In a meeting with all the parties, the Soviets made three further demands: that Fischer would apologize, that Euwe would condemn the behavior of the challenger, and that Euwe would acknowledge that the two-day postponement violated FIDE regulations.

An emotional Euwe instantly got a piece of paper on which he condemned Fischer's behavior, and admitted that he had violated FIDE regulations and that FIDE regulations and match agreements would be strictly observed in the future. FIDE later telegrammed the Russian Chess Federation that the demand for a forfeit would not be granted.
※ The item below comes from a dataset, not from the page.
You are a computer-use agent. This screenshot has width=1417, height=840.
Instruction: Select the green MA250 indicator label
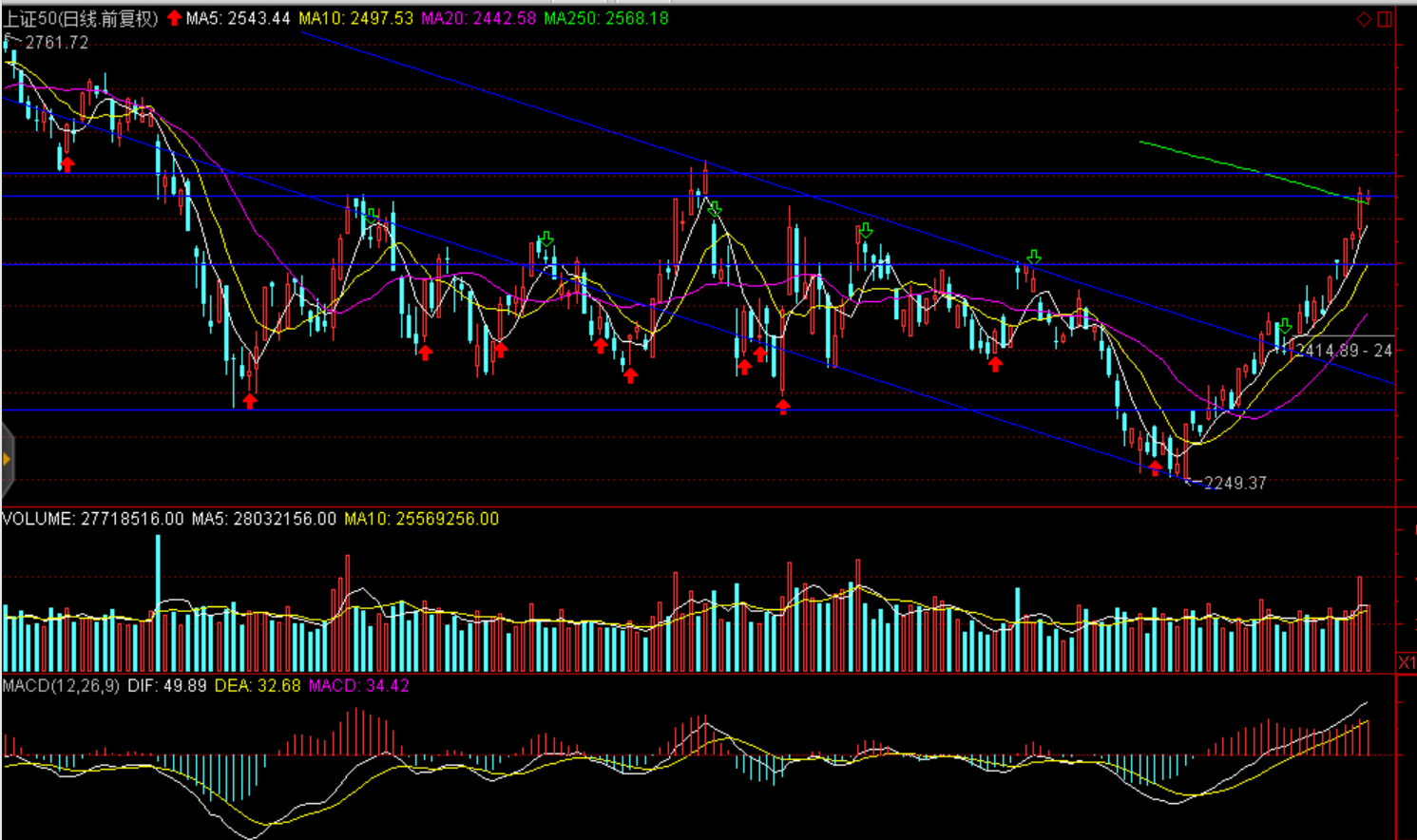click(605, 18)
Asking Fischer to apologize was quite something, but he did. He wrote an apology, initially ending with the proposal that the players would give up all prize money and play the match for the sake of chess alone. He wanted to let everyone know he wasn't greedy. In the final version of the letter, that phrase was left out.

While the mainstream media accused Fischer of greed, there were probably other reasons for him to make life so difficult for FIDE, Spassky, and the organizers. One of these reasons might sound strange: fear.

GM Nikolai Krogius, who had written a book about psychology in chess and who was part of Spassky's delegation, wrote: "It is a fact that when you see Fischer at the chessboard, all talk about uncertainty or lack of confidence seems absurd. But before an important contest he appears to be a prey to doubts and vacillation."

GM Larry Evans had a similar view: "Since Bobby has become closer to the top in chess, in his heart a previously uncharacteristic fear of defeat has taken root. In Reykjavik he was able to overcome his fear, only after he sensed that he had upset Spassky's emotional equilibrium."

GM Larry Evans
GM Larry Evans. Photo: F.N. Broers/Dutch National Archives, CC.

Another reason was more a principled one. Fischer simply didn't like the idea that others, especially the Icelandic organizers, would make more money on the match than him. He was the star, he was the Muhammad Ali of this match, and he knew it.

Fischer's Apology

In a letter that was delivered to Spassky's hotel room, Fischer apologized for his "disrespectful behavior" of not attending the opening ceremony. "I simply got carried away by my petty dispute over money with the Icelandic chess organizers," he wrote, and also apologized to Euwe and "the thousands of chess fans around the world." Fischer then urged Spassky to not continue demanding the forfeit of the first game.

I simply got carried away by my petty dispute over money with the Icelandic chess organizers.
— Fischer

On the same day, Spassky was called by a high-ranked Soviet official named Sergei Pavlov, who said it was now better for the Russian team to come back to Russia. Spassky, who had consistently refused to join the Communist Party, politely refused.

Spassky appreciated Fischer's letter and said that he couldn't play until Tuesday (July 11) but was eager for the drawing of lots. That drawing of colors eventually took place on Friday evening, July 6, at Laugardalsholl, the playing hall. Fischer arrived 22 minutes late, but it was a relief to anyone present that the American finally showed himself.

Spassky jokingly squeezed Fischer's left bicep, as if they were to play a boxing match, and the result of the drawing was that the world champion would start with the white pieces. While discussing the match regulations, Spassky dropped the demand for the forfeit, and Fischer accepted the request to postpone the first game for a few more days.

Five days later, the match would finally begin. The run-up to the most famous chess battle in history had been a hard-fought battle in itself.